The researchers don’t have the ability to directly set the goals of any of their AIs. Indeed, the researchers think that the concept of ‘true goals’ is probably a massive oversimplification, but they don’t have a better theory to replace it with, much less one that has been thoroughly vetted. They disagree internally about whether the AIs are trying to follow human instructions, or seeking reinforcement, or something else, and they can’t just check. The evidence for and against various hypotheses is fascinating but inconclusive.

In any case, OpenBrain has more important things to worry about. The general attitude is: “We take these concerns seriously and have a team investigating them; our alignment techniques seem to work well enough in practice; the burden of proof is therefore on any naysayers to justify their naysaying.” Occasionally, they notice problematic behavior, and then patch it, but there’s no way to tell whether the patch fixed the underlying problem or just played whack-a-mole.

Take honesty, for example.

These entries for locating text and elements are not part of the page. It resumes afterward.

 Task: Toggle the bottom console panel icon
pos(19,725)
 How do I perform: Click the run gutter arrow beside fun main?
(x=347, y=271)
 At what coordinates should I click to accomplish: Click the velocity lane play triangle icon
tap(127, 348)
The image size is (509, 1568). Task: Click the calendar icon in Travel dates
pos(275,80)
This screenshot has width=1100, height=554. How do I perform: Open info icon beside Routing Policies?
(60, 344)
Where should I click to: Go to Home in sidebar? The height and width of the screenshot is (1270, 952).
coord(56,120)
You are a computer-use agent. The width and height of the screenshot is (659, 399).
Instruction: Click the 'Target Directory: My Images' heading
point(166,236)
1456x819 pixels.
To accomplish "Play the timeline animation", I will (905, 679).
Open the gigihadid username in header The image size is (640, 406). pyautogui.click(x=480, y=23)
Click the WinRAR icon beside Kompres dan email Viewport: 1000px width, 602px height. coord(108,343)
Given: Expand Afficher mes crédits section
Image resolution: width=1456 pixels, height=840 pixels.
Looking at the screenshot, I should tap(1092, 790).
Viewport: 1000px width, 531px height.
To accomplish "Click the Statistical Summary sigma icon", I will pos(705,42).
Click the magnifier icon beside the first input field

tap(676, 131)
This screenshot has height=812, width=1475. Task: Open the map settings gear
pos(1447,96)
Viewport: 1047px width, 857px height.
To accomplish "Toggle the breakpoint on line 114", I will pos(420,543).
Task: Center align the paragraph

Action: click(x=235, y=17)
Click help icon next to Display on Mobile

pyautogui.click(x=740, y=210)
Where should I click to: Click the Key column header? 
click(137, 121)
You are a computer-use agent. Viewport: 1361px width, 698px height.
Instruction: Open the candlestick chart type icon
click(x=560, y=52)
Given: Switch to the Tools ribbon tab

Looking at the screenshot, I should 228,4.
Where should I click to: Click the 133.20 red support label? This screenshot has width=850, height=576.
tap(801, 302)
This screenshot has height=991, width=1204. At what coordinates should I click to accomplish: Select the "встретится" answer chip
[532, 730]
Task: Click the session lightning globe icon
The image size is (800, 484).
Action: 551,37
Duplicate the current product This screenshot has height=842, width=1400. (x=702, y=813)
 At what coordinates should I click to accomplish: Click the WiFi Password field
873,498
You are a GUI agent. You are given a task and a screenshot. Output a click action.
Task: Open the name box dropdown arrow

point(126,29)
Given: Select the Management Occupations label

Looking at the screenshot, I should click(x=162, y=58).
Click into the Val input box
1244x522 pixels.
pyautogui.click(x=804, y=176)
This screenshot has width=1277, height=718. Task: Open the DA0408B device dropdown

As the models become smarter, they become increasingly good at deceiving humans to get rewards. Like previous models, Agent-3 sometimes tells white lies to flatter its users and covers up evidence of failure. But it’s gotten much better at doing so. It will sometimes use the same statistical tricks as human scientists (like p-hacking) to make unimpressive experimental results look exciting. Before it begins honesty training, it even sometimes fabricates data entirely. As training goes on, the rate of these incidents decreases. Either Agent-3 has learned to be more honest, or it’s gotten better at lying.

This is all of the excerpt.